Clematis Week - Care & Maintenance

As you will have seen from this week's earlier blog post, planting a clematis is easy. Though you may be looking forward to seeing you plant's beautiful blooming flowers, there are a number of issues which will prevent your Clematis from looking its best. We have highlighted a few common complaints and solutions which should help you to prevent any issues.

What if my Soil is Saturated?

Earlier this week we discussed how averse particular Clematises were to standing water. All varieties will require soil which is moist, but not overly so. If you have no choice but to plant your Clematises into saturated soil, plant them near large shrubs so that they drink up the excess water. If the problem is significant enough then you can lay draining pipes under the plants, using the slope will help to dispose of any excess water. You will also need to ensure a good flow of air to the soil so vertically dig in pipes to allow air in to the root area.

What if my Soil is too Dry?

Clematises will not tolerate dry soil and if frequent watering by hand is proving insufficient then consider installing a watering system.

When Should I Fertilise my Clematis?

It is better to fertilise your Clematis during the spring when the buds are swelling and you can see new growth appearing. Powdered, granular or slow release fertiliser can be added when watering the plants. Fertiliser is necessary for the plants health growth but be careful not to overdo it.

Why does my Clematis Have Yellow leaves?

Clematis-yellow-leaf

There are a number of factors which could result in a yellow discolouration of Clematis leaves:

  • Fungus - Yellowing leaves, wilting foliage and stem death can all be caused by a particular fungus specific to Clematises, Clematis Wilt. This fungus remains in the stems only so pruning the infected stem back to its healthy portion is usually enough to stop the spread.
  • Whiteflies and aphids these insects feed on the underside of Clematis leaves and can cause the leaves to curl in towards the stem, yellowing the leaves and producing honeydew which can further attract ants. A spray down with a hose will remove any such insects. You can also control the population of aphids with Provado ultimate bug killer'
  • Insufficient magnesium - If you are certain that your Clematis is getting enough water then yellowing leaves it may be due to a magnesium deficiency. Tomato fertilisers are a particularly good choice for Clematis as they contain magnesium, however you may also which to try an Epsom salt solution as a possible alternative.

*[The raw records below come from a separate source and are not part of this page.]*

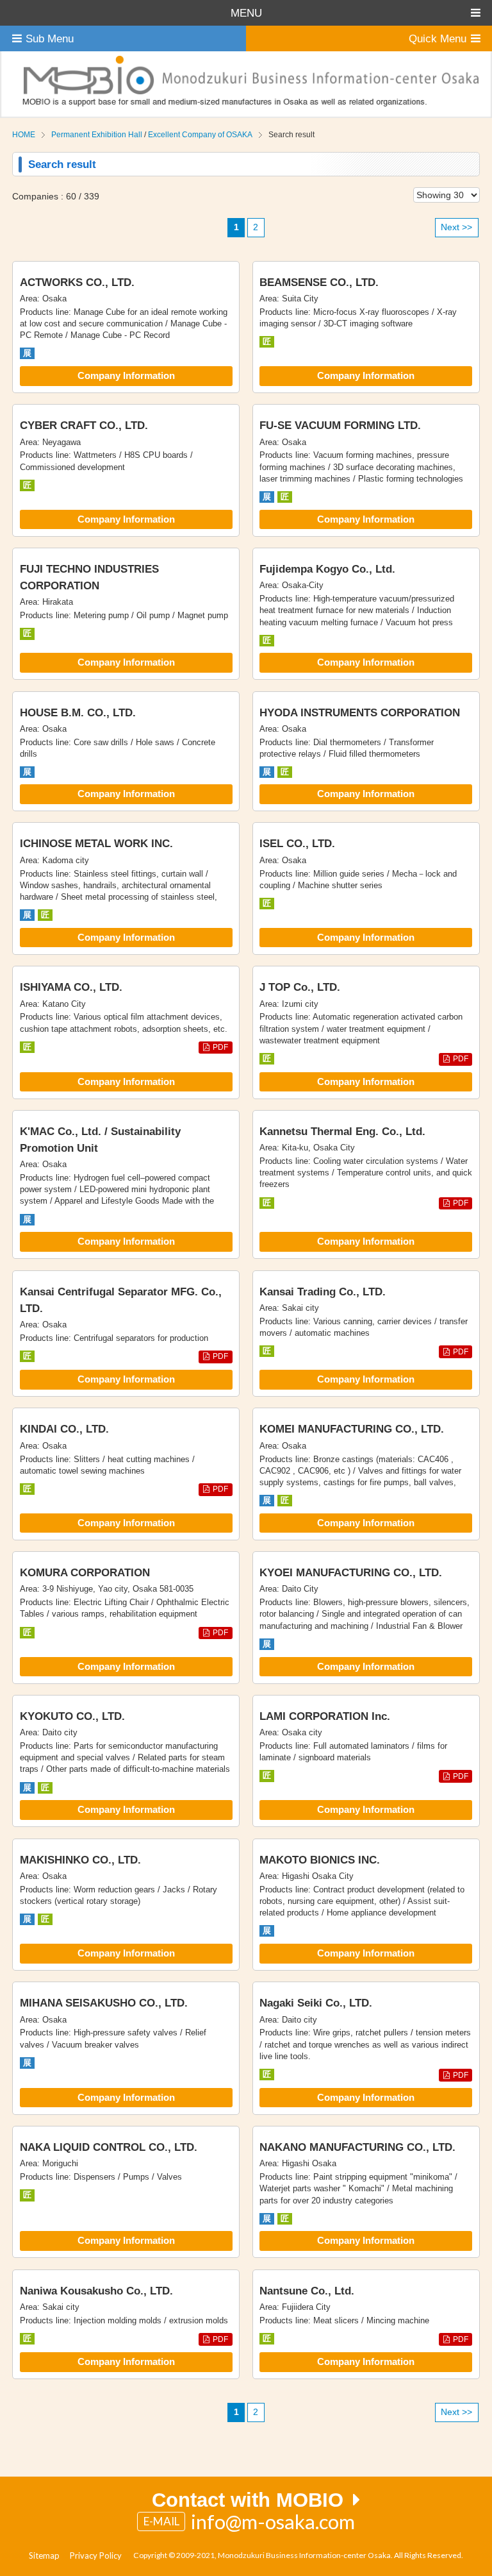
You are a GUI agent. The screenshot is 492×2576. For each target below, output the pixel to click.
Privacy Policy (96, 2555)
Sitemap (44, 2555)
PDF (220, 1047)
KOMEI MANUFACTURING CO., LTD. (351, 1428)
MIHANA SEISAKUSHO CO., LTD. (104, 2002)
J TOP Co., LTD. (299, 987)
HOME (23, 134)
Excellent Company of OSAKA (200, 134)
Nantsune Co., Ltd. (306, 2290)
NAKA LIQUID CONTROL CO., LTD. (108, 2147)
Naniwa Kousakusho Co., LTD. (96, 2290)
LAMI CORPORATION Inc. (324, 1716)
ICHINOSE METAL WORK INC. (96, 843)
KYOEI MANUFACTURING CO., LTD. (350, 1572)
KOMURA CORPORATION (85, 1572)
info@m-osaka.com (273, 2521)
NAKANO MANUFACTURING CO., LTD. (357, 2147)
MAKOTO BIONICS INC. (319, 1859)
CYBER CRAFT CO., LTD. (84, 425)
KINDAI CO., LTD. (64, 1428)
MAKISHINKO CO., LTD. (80, 1859)
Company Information (126, 376)
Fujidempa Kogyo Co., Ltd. (327, 568)
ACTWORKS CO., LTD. (77, 282)
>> (456, 227)
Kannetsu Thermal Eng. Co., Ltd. (342, 1131)
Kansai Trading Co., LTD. (322, 1291)
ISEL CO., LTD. (297, 843)
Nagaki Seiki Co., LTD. (315, 2002)
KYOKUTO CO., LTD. (72, 1716)
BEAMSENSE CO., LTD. (319, 282)
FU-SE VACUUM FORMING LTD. (340, 425)
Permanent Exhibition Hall (96, 134)
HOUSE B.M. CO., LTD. (78, 712)
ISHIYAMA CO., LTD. (71, 987)
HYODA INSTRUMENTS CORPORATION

Why does my Clematis have Brown Leaves?

clematis-dry-brown-leaves

Too much or too little water can prevent the right amount of nutrients reaching your clematis. Whereas a yellow discolouration can occur as a result of overwatering, under watering is likely to result in a burnt appearance due to the effect of the sun on the already dry leaves.

Why are the Clematis Buds Falling out?

If you see that your clematis buds are falling out and you used a liquid fertiliser, then the chances are that this type of fertiliser will have been be too strong. Remember also not to fertilise your Clematis when it is in bud or in bloom as this will also cause the buds to fall out.

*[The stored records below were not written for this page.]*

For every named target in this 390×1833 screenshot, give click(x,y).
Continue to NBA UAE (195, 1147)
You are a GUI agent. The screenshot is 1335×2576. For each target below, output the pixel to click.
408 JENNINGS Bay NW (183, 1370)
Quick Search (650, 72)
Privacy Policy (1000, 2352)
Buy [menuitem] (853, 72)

When Should I Prune my Clematis?

The time of year should not be too much of a factor when deciding to prune your clematis, however a useful rule of thumb is not prune any Clematises which flower before June. Once the Clematis has finished blooming, lightly prune about a 3rd of the vines to in order to encourage more growth. Kitchen scissors are a fine for this task if you don't have pruning shears to hand. Where you see new growth (leaves small, a few buds coming), do not make any cuts as these stems will become another wave of blooms. Instead, target older growth stems and shorten them by about a 3rd.

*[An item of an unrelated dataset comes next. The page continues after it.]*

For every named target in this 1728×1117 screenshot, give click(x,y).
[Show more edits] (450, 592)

Why is My Clematis is Not Blooming?

If your Clematis is producing plenty of leaves, but no flowers then this is likely due to an excess of nitrogen in the supply of nutrients. Clematises require nitrogen for foliage growth and potassium to encourage the development of flowers and disease resistance. A tomato fertilizer will have the correct balance of nitrogen, phosphorus and of course magnesium.